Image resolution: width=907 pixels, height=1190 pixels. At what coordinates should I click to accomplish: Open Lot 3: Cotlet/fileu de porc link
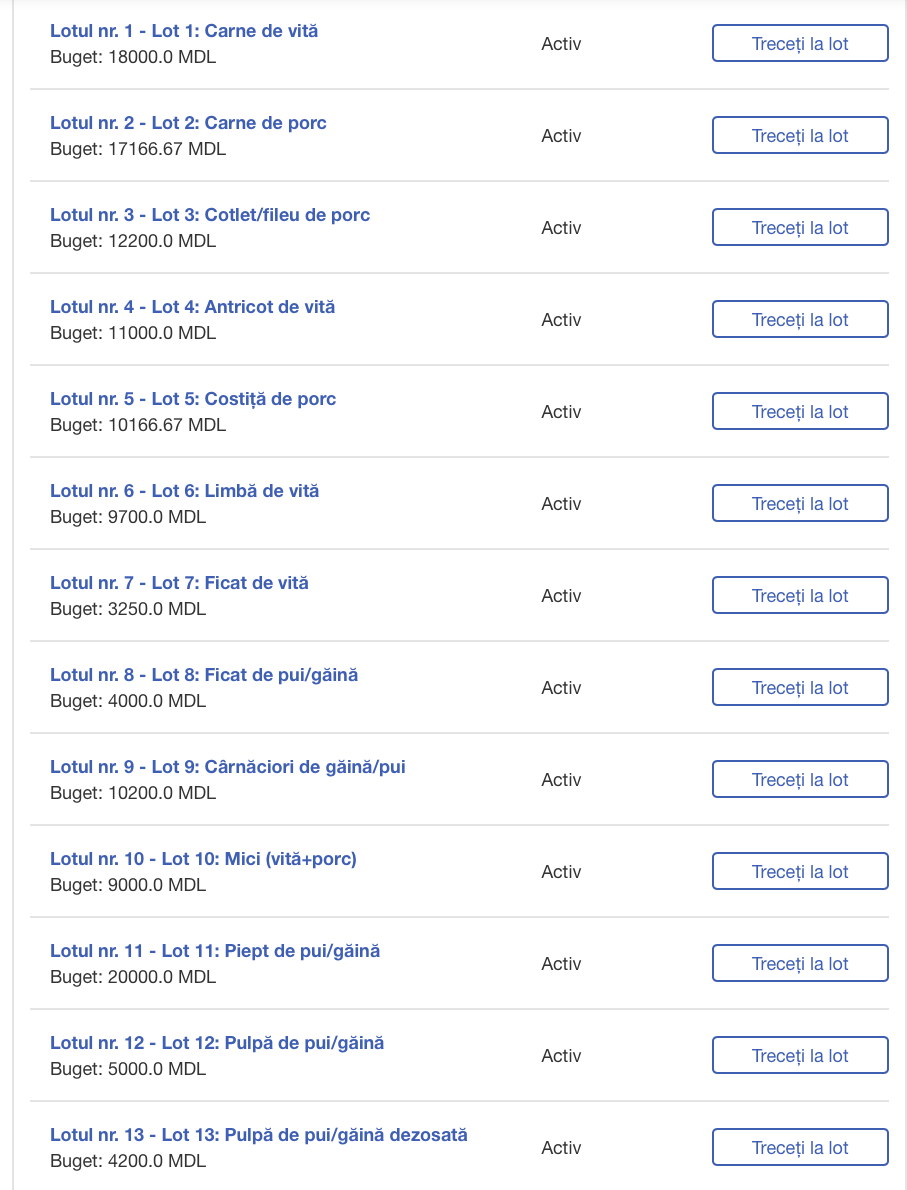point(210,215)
--
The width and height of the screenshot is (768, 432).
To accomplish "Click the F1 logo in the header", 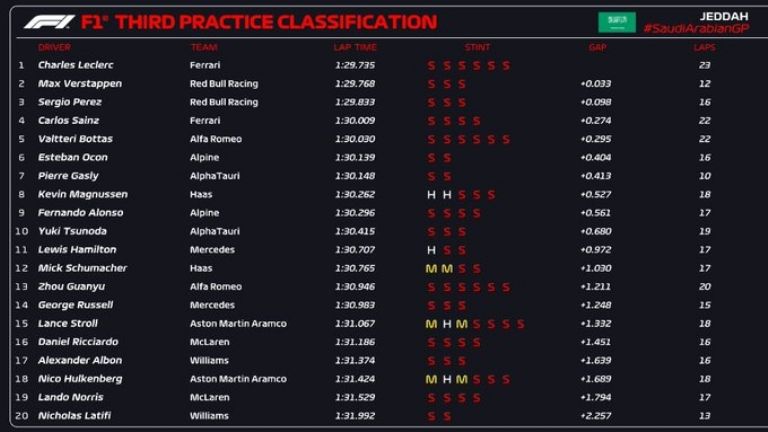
* * *
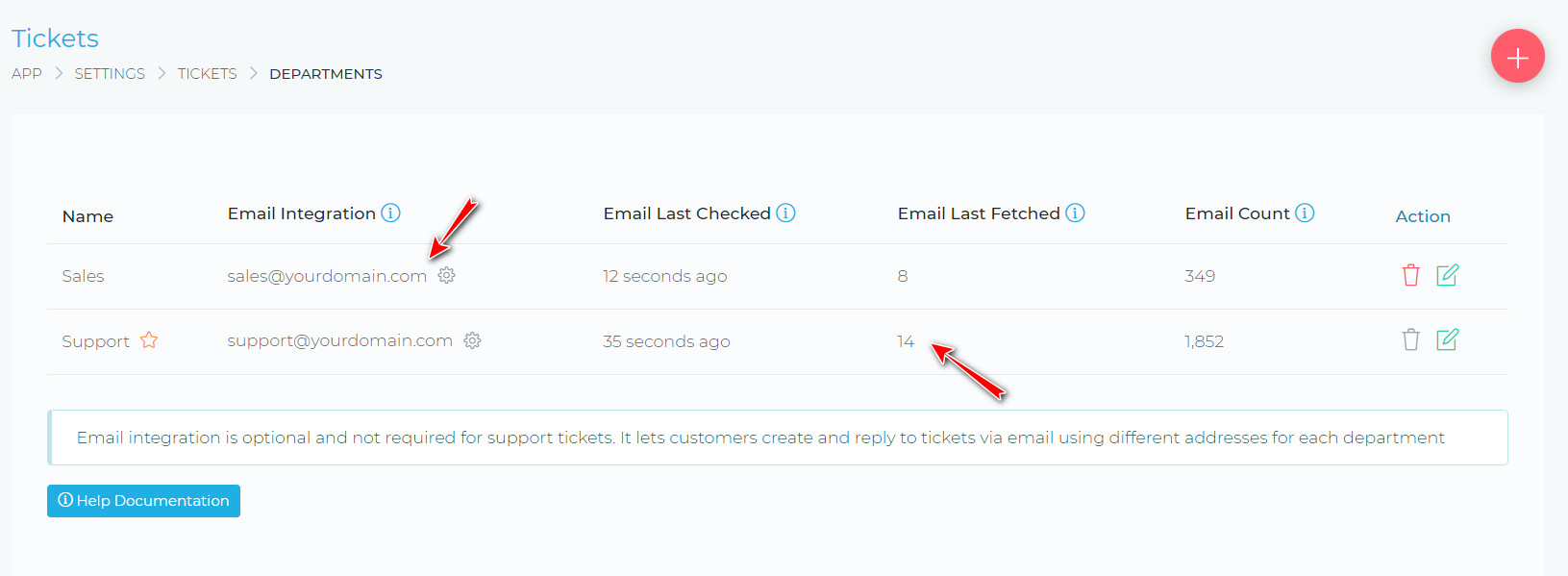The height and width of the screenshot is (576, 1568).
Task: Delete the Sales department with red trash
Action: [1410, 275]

_EXERCISE INSTRUCTIONS_
How would the lines above read from the one with "The width and" to the one with "the F1 logo", inclusive, with no pictures? Write them out exactly.

_PROBLEM SOLUTION_
The width and height of the screenshot is (768, 432).
To accomplish "Click the F1 logo in the header", 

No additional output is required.